The executive reels a little and takes off down the stairs without another word. Probably for the best. Everyone else is so absorbed in the show that this particular episode is just between us.

I return to the main event not proud of myself, exactly, but not sorry, either. And somehow, the screening is well received despite the awful conditions. When it’s over I detect a fair amount of relief along with enthusiasm. No one seems to realize that the coming attractions for future shows cover only the first semester. As far as the students, teachers, and administration are concerned, this is just the beginning. And it is, though not the beginning they’re expecting.

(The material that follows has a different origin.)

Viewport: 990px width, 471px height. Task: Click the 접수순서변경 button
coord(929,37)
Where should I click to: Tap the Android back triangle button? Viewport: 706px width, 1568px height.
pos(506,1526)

Later, when I get back to my apartment, I stand for a long time staring out the magic window. The night is clear and cold, and the city lights gradually flicker out until just the streetlights are left. If only they could light my way forward. I think about losing my temper again. What would my daughter Emily say? I think of my home in L.A., the life I’ve left to come here. For a second I waver. It’s never too late to throw in the towel.
Sorry, class, the experiment with your school year didn’t work, so I’m outta here
.

I wince. No way. Goodbye is not an option. For better or worse, I’m here for the duration. I really am a teacher now.

Eight
 
Poetic Justice

S
O HERE WE ARE
. “It’s just you and me, kids,” I tell my class. “We’ve got five months until the end of school. Let’s make the most of it.”

Katerina and Chloe smile, and Nakiya gives me a thumbs-up, but Monte and Al G shift in their seats, looking even more suspicious today than they did in September. I can practically hear them thinking, Why’s he still here? And I can’t blame them.